(12a) Cadherin-11 Regulates Mechanical Properties of Tissues and Collagen and Elastin Synthesis in-Vivo and in-Vitro

Authors: 
Row, S., University at Buffalo
Liu, Y., University at Buffalo
Alimperti, S., State University of New York at Buffalo
George, T. A., Baylor College of Medicine
Agarwal, S., Baylor College of Medicine
Andreadis, S. T., University at Buffalo, The State University of New York

Recently our laboratory identified cell-cell adhesion as an important factor determining mesenchymal stem cell (MSC) differentiation. More specifically, we discovered that Cadherin-11 (CDH11) was necessary for MSC differentiation into smooth muscle cells (SMC) through activation of key myogenic transcription factors such as serum response factor (SRF) via the ROCK pathway. Others, showed that differentiation of fibroblast to myofibroblasts during wound healing and production of extracellular matrix (ECM) synthesis that was associated with a shift in cadherin profile from cadherin-2 (CDH2) to CDH11. However, the role of CDH11 in ECM production and deposition is unknown. This is the focus of the present study.

Tissues collected from CDH11 null mice (Cdh11-/-) and wide type (WT) such as aorta, bladder and skin were tested and compared for their mechanical properties. Human dermal fibroblasts and mice dermal fibroblasts were isolated and subjected to experiments. Western blot and real time RT-PCR were employed to measure the level of protein and gene expression, including the main ECM components as collagen and elastin and some relevant transcriptional factors. An engineered surface with immobilized the fusion protein cadherin-11 with the Fc-domain (Cad-Fc) was used as a tool of CDH11 engagement without the complications of high cell densities.

Surprisingly, we observed a significant reduction in mechanical properties of aorta, bladder and skin of Cdh11-/- as compared to WT tissues. The change in mechanical properties was accompanied by reduced collagen and elastin content. At a cellular level, RT-PCR and western blot analyses both confirmed an attenuated expression of collagens and elastin in Cdh11-/- dermal fibroblasts compared to WT. Further, knocking down CDH11 in human dermal fibroblasts significantly reduced the ability of cells to generate force, as evidenced by the extent of hydrogel compaction.
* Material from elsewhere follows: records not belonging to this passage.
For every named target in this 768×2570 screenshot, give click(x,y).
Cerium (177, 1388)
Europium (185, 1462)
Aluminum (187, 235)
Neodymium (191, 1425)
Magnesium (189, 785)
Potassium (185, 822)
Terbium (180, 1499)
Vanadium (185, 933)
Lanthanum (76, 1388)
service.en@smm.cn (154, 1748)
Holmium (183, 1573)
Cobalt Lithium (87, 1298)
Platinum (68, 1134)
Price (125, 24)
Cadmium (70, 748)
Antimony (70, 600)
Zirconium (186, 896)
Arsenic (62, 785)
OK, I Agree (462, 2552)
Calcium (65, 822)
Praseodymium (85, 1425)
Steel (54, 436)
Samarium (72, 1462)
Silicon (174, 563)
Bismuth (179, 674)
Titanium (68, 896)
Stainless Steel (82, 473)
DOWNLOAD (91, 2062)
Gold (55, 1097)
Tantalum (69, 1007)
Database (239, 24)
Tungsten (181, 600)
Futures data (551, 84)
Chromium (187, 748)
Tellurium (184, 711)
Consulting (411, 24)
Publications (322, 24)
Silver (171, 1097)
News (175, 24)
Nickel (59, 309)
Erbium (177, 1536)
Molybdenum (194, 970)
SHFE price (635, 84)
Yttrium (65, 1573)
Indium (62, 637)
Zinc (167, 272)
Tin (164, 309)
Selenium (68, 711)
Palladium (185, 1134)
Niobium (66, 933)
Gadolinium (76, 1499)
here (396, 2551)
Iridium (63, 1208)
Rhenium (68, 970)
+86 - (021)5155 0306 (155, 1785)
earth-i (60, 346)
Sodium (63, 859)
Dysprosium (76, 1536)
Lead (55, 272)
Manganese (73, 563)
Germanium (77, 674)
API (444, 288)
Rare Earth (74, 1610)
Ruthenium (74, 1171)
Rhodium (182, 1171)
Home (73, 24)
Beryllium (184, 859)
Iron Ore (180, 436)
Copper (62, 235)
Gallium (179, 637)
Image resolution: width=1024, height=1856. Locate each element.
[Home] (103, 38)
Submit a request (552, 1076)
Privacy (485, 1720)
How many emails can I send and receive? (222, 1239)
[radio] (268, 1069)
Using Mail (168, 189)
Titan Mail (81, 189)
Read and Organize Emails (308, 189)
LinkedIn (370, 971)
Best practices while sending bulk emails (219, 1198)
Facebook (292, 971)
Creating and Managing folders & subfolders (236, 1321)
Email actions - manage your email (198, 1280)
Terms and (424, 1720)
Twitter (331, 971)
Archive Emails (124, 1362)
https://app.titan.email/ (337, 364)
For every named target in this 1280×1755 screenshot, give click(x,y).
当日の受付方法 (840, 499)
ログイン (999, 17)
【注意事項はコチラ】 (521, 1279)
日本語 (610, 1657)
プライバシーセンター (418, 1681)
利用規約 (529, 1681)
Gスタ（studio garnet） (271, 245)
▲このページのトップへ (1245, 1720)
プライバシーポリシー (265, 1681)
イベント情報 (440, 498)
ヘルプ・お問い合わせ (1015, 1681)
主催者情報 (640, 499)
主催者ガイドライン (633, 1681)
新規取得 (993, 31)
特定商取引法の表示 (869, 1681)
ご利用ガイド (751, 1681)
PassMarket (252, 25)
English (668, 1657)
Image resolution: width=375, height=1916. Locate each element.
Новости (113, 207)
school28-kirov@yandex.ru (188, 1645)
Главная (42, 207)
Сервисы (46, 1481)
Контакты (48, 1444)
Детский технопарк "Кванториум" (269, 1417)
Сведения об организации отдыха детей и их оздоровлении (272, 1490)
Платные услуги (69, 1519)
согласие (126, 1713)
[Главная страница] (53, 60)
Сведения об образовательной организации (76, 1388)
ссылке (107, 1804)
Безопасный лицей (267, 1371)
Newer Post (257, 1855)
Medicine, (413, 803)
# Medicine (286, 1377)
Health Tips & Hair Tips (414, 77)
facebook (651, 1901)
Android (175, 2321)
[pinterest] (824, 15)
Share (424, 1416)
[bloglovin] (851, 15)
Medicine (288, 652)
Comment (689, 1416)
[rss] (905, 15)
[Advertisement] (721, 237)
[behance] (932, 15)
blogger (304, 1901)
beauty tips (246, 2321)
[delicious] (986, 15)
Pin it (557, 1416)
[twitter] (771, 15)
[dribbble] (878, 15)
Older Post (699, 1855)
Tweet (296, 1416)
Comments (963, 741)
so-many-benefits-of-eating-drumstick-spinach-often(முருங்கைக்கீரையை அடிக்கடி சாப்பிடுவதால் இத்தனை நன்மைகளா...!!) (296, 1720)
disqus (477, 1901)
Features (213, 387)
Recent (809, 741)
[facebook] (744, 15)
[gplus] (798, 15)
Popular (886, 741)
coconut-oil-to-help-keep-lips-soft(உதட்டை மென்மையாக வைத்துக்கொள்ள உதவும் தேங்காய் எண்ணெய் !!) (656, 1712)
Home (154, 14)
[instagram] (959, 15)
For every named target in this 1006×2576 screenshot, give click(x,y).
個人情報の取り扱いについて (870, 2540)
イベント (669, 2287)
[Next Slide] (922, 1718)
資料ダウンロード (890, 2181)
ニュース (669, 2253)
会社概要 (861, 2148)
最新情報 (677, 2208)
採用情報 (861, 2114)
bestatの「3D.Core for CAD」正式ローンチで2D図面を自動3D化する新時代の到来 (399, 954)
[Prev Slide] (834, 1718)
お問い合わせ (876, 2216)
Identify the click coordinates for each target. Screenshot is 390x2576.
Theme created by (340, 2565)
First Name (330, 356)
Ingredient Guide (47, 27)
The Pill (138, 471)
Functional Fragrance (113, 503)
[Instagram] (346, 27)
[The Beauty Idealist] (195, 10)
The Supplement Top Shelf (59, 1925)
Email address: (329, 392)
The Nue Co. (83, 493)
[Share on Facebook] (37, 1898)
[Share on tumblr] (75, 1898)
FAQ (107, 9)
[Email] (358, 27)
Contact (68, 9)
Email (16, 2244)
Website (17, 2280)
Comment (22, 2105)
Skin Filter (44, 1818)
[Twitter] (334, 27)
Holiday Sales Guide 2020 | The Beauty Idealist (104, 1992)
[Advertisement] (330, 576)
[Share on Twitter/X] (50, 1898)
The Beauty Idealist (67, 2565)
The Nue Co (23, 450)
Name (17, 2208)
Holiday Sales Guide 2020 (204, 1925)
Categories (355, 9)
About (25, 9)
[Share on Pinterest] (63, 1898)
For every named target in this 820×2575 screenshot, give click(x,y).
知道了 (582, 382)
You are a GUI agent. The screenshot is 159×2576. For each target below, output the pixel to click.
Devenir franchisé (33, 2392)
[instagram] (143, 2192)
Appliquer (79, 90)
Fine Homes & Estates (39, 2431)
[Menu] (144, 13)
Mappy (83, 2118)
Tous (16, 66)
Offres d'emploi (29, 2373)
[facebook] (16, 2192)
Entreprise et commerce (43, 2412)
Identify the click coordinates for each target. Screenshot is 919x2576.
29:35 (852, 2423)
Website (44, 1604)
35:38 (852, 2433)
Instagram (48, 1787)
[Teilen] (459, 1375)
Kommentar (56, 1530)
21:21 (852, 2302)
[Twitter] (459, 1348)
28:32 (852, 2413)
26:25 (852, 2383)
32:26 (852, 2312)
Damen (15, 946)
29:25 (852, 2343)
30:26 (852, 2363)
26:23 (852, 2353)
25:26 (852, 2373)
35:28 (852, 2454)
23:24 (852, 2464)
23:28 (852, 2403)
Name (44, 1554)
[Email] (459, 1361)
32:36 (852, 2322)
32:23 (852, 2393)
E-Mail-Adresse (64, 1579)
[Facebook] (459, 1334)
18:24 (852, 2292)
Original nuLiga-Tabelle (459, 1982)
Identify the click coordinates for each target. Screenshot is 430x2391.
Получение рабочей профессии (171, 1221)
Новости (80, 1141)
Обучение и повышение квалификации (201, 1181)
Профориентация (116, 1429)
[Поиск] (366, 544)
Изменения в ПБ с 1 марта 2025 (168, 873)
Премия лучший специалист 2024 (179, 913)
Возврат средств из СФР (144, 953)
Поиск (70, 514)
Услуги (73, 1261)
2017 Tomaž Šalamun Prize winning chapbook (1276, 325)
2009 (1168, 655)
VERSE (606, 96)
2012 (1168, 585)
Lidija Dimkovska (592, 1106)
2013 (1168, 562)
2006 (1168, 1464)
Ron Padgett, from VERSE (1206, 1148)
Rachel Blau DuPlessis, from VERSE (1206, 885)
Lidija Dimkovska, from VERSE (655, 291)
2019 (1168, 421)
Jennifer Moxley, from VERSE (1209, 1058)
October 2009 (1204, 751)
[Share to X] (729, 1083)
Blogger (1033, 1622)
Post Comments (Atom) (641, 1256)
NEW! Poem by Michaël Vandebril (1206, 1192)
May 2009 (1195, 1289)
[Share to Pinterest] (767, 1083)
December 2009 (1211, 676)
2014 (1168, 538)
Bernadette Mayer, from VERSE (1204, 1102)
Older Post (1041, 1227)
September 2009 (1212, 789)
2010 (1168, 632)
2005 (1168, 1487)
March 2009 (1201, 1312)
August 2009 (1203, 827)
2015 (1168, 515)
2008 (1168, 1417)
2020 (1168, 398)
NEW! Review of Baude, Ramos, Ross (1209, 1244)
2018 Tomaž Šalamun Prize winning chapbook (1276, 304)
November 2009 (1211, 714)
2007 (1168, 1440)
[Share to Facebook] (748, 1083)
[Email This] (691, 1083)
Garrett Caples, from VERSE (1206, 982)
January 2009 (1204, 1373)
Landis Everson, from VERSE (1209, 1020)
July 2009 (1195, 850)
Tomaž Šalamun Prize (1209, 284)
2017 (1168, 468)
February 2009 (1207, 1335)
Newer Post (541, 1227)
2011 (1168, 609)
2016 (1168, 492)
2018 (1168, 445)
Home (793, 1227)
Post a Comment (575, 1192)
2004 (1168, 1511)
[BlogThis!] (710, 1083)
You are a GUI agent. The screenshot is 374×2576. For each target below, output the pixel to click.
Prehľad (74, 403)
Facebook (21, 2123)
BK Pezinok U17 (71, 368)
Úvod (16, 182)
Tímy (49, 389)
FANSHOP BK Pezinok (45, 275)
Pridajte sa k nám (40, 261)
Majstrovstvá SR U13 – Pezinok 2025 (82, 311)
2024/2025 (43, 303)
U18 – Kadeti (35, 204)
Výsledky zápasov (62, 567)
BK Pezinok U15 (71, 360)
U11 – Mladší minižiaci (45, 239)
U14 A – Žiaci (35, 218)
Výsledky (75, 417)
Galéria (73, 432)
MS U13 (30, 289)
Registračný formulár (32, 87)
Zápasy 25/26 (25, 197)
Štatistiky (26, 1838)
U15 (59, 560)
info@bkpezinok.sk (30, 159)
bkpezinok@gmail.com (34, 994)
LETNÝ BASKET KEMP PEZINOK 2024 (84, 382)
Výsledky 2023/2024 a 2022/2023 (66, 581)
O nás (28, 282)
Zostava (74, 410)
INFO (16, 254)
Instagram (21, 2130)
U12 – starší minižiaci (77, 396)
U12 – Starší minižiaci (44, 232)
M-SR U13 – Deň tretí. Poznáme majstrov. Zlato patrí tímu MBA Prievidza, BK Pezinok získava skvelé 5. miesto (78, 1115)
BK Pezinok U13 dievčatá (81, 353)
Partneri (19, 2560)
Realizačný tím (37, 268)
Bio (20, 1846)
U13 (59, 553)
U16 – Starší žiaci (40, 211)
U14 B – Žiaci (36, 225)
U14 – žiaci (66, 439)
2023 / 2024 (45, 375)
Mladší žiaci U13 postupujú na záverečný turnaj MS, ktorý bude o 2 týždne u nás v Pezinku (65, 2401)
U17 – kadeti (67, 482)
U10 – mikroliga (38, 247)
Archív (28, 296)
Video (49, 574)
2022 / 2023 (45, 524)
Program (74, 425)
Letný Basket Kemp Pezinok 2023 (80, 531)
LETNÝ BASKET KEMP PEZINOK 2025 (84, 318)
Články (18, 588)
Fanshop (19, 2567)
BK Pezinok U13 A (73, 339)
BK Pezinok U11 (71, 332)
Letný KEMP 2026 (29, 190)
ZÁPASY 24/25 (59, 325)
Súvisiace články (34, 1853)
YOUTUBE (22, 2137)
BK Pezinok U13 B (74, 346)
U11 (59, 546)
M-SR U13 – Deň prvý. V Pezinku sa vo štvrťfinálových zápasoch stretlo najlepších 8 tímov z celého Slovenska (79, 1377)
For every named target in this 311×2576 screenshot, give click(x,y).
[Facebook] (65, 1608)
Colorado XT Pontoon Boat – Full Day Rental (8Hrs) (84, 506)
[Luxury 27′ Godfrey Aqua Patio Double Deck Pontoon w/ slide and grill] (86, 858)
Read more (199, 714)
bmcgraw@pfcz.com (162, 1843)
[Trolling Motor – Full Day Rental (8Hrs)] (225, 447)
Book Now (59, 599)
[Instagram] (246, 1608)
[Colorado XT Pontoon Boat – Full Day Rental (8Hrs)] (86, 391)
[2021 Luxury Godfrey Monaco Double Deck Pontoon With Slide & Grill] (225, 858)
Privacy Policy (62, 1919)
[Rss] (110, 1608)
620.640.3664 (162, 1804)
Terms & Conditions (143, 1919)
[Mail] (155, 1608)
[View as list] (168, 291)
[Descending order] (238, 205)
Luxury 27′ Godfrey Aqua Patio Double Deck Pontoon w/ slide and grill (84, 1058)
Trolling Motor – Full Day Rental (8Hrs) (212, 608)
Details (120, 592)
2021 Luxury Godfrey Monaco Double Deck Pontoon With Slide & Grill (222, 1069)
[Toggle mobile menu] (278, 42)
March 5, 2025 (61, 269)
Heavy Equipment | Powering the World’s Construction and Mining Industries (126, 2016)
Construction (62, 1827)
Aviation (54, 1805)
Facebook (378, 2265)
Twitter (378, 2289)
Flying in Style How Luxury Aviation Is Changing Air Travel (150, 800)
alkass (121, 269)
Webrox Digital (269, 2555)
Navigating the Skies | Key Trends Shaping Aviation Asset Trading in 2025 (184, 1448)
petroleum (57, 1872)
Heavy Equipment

In contrast, engagement of CDH11 on CDH11-Fc surface significantly promoted collagen and elastin synthesis, which was accompanied by significant upregulation of key transcriptional factors such as MYOCD, SRF, MRTF-A/B. Surprisingly, CDH11 engagement promoted nuclear localization of MRTF-A, a key event for subsequent transcription. Interestingly, knocking down anyone of these transcriptional factors down-regulated the ECM synthesis. Further experiments demonstrated that both the TGF-β and Rho/ROCK pathways mediated the effects of CDH11 engagement on collagen and elastin synthesis.

Our study identified CDH11 as a critical player in mediating collagen and elastin synthesis both in vivo and in vitro. Engagement of CDH11 enhanced expression of transcriptional factors MRTFA/B, SRF and MYOCD through activation of TGF-β and ROCK pathways. Nuclear localization of MRTF-A was a key event following CDH11 contact. Taken together, our results demonstrate an important role of CDH11-mediated adherens junctions in ECM synthesis with implications in mechanical properties of tissues and wound healing.